Trials in the processes do not share the sessions while they share the study history via storage.
We recommend this approach because it is simple and straightforward.

Reference

Graphs and Sessions

toshihikoyanase on 17 Jun 2019

@toshihikoyanase Thank you for your reply. I tried both methods and they work great except the CancelledError you mentioned. I've been running the db version with multiprocessing.Pool().
It's solved my issue. I am closing this issue.

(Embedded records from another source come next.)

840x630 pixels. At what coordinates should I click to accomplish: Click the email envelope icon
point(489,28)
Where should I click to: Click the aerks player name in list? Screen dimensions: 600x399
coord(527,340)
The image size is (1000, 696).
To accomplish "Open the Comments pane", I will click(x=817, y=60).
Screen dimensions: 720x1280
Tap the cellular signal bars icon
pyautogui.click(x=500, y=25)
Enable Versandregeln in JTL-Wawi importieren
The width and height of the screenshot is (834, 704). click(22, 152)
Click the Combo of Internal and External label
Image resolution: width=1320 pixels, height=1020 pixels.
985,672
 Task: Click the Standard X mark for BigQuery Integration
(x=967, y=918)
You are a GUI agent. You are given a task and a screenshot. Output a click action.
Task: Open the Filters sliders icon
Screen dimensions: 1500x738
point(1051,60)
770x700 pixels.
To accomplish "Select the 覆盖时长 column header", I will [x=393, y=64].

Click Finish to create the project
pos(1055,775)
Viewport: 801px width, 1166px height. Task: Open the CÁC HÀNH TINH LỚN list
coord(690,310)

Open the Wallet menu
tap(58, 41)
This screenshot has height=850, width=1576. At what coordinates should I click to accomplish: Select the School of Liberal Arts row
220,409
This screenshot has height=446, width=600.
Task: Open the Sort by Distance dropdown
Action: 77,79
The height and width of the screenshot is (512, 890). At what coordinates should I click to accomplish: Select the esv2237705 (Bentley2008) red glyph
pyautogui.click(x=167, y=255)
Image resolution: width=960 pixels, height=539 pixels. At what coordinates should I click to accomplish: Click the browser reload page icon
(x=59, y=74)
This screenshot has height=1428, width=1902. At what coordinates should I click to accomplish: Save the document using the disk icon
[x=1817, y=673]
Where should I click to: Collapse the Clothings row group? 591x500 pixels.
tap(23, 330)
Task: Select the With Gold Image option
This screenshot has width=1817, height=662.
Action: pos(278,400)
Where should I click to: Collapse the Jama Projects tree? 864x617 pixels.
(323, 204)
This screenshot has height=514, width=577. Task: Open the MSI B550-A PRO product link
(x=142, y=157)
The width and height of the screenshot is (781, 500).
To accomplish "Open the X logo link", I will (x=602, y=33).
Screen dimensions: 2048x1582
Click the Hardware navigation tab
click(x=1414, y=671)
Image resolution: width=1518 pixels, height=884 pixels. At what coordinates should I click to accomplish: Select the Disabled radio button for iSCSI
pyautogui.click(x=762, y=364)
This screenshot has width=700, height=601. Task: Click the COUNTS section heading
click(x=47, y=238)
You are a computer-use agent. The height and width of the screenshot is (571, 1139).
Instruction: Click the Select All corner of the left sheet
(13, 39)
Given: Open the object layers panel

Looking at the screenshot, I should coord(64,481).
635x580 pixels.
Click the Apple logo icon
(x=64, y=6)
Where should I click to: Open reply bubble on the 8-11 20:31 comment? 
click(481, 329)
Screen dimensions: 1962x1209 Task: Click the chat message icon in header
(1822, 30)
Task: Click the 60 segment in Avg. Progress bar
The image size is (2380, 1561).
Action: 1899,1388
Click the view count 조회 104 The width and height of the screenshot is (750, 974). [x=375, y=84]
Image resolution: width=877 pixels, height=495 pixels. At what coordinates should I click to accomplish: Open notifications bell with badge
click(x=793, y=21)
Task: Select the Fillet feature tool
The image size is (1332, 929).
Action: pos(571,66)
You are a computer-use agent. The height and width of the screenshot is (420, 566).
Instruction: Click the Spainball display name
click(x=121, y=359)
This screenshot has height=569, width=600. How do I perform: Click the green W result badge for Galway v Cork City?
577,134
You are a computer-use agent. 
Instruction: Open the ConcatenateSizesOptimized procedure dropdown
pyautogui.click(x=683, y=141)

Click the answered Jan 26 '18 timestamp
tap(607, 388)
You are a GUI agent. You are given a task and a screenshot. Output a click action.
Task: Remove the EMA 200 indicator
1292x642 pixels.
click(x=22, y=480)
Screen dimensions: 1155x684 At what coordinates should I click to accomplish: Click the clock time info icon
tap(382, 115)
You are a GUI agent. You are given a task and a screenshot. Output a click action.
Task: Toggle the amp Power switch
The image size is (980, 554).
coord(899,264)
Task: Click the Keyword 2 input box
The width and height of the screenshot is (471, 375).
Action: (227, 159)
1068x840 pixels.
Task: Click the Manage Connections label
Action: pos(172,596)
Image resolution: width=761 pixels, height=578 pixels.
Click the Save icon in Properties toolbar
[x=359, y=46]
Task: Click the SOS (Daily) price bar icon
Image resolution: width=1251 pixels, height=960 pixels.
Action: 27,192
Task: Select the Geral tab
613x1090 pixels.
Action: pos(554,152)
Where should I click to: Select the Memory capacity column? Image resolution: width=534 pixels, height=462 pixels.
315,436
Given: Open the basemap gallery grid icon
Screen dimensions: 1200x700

superluminance on 18 Jun 2019

👍1

This worked for me!

# hide all deprecation warnings from tensorflow
import tensorflow as tf
tf.compat.v1.logging.set_verbosity(tf.compat.v1.logging.ERROR)

import optuna
import gym
import numpy as np

from stable_baselines import PPO2
from stable_baselines.common.evaluation import evaluate_policy
from stable_baselines.common.cmd_util import make_vec_env

def optimize_ppo2(trial):
    """ Learning hyperparamters we want to optimise"""
    return {
        'n_steps': int(trial.suggest_loguniform('n_steps', 16, 2048)),
        'gamma': trial.suggest_loguniform('gamma', 0.9, 0.9999),
        'learning_rate': trial.suggest_loguniform('learning_rate', 1e-5, 1.),
        'ent_coef': trial.suggest_loguniform('ent_coef', 1e-8, 1e-1),
        'cliprange': trial.suggest_uniform('cliprange', 0.1, 0.4),
        'noptepochs': int(trial.suggest_loguniform('noptepochs', 1, 48)),
        'lam': trial.suggest_uniform('lam', 0.8, 1.)
    }


def optimize_agent(trial):
    """ Train the model and optimize
        Optuna maximises the negative log likelihood, so we
        need to negate the reward here
    """
    model_params = optimize_ppo2(trial)
    # env = DummyVecEnv([lambda: gym.make('CartPole-v1') for i in range(n_cpu)])
    env = make_vec_env(lambda: gym.make('CartPole-v1'), n_envs=16, seed=0)
    model = PPO2('MlpPolicy', env, verbose=0, nminibatches=1, **model_params)
    model.learn(10000)
    mean_reward, _ = evaluate_policy(model, gym.make('CartPole-v1'), n_eval_episodes=10)

    return -1 * mean_reward

if __name__ == '__main__':
    study = optuna.create_study()
    study.optimize(optimize_agent, n_trials=100, n_jobs=4)

josiahcoad on 20 Jun 2020

👍2

This no longer seems consistent for TF 2.x. Is there support for parallel trials for TF 2.x or another workaround?